Your goal:
Copy the entries from the start through the line containing "click(277, 167)", substituting "washroom" for every occurrence of "bathroom" and leaving everything else unchanged.

※

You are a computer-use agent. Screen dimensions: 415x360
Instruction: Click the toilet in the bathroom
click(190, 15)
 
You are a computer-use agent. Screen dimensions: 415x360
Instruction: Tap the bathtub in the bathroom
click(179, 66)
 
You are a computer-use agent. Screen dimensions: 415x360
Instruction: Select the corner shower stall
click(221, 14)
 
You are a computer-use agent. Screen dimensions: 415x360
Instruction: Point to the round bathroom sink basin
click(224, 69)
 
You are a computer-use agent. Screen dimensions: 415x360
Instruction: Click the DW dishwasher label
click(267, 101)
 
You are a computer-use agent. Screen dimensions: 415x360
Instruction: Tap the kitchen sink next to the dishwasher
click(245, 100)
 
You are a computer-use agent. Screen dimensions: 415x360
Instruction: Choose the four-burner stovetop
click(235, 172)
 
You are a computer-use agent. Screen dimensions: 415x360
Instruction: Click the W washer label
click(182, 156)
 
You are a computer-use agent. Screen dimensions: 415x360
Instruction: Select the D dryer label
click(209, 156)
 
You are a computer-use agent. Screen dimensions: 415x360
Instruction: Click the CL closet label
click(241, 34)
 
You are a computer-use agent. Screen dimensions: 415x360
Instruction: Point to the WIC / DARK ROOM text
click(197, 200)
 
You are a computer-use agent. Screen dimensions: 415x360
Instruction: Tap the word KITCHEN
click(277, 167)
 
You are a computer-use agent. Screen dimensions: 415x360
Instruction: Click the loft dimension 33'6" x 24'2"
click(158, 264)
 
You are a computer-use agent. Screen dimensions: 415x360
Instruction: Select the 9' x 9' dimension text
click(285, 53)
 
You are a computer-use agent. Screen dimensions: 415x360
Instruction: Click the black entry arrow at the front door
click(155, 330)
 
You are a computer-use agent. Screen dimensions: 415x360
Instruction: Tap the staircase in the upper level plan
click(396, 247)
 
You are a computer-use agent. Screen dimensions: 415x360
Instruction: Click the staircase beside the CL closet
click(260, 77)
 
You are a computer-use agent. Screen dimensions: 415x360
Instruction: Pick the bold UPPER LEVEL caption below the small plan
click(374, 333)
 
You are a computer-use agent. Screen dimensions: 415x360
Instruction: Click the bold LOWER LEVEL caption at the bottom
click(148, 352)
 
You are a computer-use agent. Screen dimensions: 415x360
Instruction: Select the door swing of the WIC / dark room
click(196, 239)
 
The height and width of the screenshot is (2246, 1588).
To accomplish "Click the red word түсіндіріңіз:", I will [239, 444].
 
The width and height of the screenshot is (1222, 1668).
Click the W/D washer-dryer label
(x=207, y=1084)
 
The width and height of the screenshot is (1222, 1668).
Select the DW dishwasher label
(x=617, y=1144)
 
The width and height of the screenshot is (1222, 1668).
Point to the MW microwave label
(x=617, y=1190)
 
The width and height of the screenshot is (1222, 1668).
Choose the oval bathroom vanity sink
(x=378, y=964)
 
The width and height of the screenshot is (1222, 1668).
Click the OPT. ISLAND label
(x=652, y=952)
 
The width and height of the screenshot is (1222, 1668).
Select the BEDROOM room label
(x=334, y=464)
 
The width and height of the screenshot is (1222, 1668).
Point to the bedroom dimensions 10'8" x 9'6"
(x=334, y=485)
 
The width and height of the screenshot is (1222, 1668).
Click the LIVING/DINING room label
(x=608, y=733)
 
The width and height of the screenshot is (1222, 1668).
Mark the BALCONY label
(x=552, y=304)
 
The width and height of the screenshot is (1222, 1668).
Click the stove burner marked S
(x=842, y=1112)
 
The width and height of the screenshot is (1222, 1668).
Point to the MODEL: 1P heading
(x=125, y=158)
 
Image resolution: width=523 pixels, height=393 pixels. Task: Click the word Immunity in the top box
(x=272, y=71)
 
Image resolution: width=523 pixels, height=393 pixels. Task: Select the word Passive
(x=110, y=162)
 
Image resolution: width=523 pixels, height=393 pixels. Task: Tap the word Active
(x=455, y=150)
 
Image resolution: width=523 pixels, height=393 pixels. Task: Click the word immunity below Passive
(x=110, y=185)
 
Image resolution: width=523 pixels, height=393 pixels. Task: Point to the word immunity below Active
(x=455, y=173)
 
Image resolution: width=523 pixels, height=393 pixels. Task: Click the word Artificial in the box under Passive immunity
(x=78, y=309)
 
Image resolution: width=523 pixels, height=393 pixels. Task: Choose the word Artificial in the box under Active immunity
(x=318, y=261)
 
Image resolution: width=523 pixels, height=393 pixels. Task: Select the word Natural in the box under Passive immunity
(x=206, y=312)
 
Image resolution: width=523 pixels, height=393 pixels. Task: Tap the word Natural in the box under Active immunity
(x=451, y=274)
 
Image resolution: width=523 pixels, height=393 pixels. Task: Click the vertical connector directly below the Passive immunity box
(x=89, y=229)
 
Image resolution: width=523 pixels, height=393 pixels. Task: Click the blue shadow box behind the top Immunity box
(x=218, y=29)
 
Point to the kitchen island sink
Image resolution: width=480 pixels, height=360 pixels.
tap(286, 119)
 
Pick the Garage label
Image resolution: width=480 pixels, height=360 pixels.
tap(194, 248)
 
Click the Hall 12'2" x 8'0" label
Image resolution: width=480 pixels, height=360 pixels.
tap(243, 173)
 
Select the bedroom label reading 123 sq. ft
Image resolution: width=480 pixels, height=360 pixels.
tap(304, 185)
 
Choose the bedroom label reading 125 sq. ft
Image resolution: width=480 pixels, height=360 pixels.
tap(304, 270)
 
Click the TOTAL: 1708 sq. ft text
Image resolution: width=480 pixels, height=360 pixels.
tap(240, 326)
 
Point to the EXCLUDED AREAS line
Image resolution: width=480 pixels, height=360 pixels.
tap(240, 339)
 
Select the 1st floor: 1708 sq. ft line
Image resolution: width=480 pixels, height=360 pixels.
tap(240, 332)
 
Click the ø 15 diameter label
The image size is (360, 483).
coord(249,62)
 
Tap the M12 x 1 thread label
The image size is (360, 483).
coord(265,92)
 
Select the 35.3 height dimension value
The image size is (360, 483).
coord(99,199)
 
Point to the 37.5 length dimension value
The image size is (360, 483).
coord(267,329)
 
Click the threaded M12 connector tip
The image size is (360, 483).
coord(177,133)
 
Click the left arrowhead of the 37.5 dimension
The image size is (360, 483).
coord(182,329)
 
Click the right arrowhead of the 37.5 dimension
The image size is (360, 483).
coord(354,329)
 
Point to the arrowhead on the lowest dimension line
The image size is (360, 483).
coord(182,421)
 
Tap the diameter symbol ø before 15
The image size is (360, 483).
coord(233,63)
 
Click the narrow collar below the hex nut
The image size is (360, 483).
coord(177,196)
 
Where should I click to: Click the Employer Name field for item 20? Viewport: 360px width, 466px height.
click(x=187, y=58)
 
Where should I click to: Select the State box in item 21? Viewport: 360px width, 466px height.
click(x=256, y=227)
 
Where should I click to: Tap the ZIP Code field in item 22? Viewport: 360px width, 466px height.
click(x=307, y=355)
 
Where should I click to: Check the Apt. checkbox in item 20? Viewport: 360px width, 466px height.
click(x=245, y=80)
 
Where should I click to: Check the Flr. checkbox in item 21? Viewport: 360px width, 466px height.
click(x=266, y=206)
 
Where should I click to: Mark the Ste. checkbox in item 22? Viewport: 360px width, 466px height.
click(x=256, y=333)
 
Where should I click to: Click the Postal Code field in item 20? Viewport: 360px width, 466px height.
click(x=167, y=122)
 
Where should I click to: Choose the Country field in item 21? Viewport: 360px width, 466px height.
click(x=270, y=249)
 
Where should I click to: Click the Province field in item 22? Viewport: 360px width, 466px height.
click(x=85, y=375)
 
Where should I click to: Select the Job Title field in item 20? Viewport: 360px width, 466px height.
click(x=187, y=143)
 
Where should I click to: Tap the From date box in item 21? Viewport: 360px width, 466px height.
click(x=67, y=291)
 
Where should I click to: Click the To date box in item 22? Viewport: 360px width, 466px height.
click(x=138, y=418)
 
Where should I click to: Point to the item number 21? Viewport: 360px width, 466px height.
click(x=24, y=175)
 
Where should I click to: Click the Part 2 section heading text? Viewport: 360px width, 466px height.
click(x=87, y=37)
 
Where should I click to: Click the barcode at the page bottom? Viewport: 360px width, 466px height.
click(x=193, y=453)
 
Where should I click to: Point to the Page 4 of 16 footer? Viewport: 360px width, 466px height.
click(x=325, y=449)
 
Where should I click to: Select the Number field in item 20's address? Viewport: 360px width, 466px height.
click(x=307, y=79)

※

Response to this task:
You are a computer-use agent. Screen dimensions: 415x360
Instruction: Click the toilet in the washroom
click(190, 15)
 
You are a computer-use agent. Screen dimensions: 415x360
Instruction: Tap the bathtub in the washroom
click(179, 66)
 
You are a computer-use agent. Screen dimensions: 415x360
Instruction: Select the corner shower stall
click(221, 14)
 
You are a computer-use agent. Screen dimensions: 415x360
Instruction: Point to the round washroom sink basin
click(224, 69)
 
You are a computer-use agent. Screen dimensions: 415x360
Instruction: Click the DW dishwasher label
click(267, 101)
 
You are a computer-use agent. Screen dimensions: 415x360
Instruction: Tap the kitchen sink next to the dishwasher
click(245, 100)
 
You are a computer-use agent. Screen dimensions: 415x360
Instruction: Choose the four-burner stovetop
click(235, 172)
 
You are a computer-use agent. Screen dimensions: 415x360
Instruction: Click the W washer label
click(182, 156)
 
You are a computer-use agent. Screen dimensions: 415x360
Instruction: Select the D dryer label
click(209, 156)
 
You are a computer-use agent. Screen dimensions: 415x360
Instruction: Click the CL closet label
click(241, 34)
 
You are a computer-use agent. Screen dimensions: 415x360
Instruction: Point to the WIC / DARK ROOM text
click(197, 200)
 
You are a computer-use agent. Screen dimensions: 415x360
Instruction: Tap the word KITCHEN
click(277, 167)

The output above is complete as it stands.